O Tribunal de Justiça da Bahia (TJBA), por meio de decisão da 2ª Câmara Cível, determinou que o município de Amargosa e o Estado da Bahia disponibilizem, de forma contínua, transporte em veículo convencional para uma criança com paralisia cerebral e retardo mental, a fim de viabilizar a realização de tratamento em Salvador.
O julgamento ocorreu após recurso apresentado pelo Município e pelo Estado contra decisão da Vara dos Feitos de Relações de Consumo, Cíveis e Comerciais da Comarca de Amargosa.
“O transporte de paciente hipossuficiente para a realização de tratamento em outra localidade (TFD) constitui acessório indispensável à própria prestação do serviço de saúde. Negar o transporte é, por via reflexa, negar o acesso ao tratamento médico indispensável à vida”, ressaltou a Desembargadora Maria de Fátima Silva Carvalho, relatora do processo, em seu voto.
Na ação de primeiro grau, a mãe, representante legal da criança, informou que o transporte disponibilizado pelo Município de Amargosa era realizado, inicialmente, em veículo particular. Posteriormente, o serviço foi substituído por uma ambulância, considerada inadequada para o transporte da criança, que chegou a se machucar durante uma das viagens.
O trajeto entre Amargosa, no Vale do Jiquiriçá, e o Centro Estadual de Prevenção e Reabilitação de Deficiências, em Salvador, onde é realizado o tratamento, é de aproximadamente 239 quilômetros.
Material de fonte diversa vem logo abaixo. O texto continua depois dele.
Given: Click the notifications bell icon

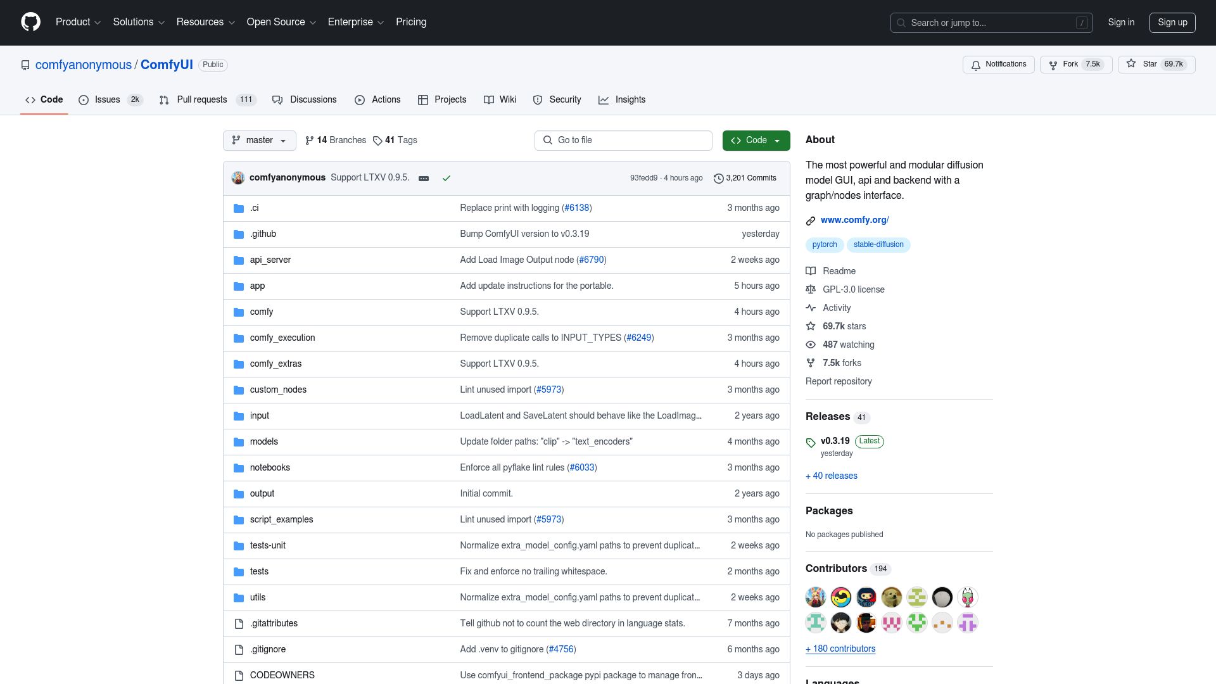Looking at the screenshot, I should pyautogui.click(x=975, y=65).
Em seu voto, acompanhado pelos demais desembargadores do colegiado, a relatora considerou inadequada a oferta de ambulância diante da condição clínica da criança e das características do deslocamento necessário para a continuidade do tratamento.
“O tratamento de reabilitação é essencial para garantir o mínimo de dignidade e evitar o retrocesso motor e cognitivo da criança”, destacou a magistrada.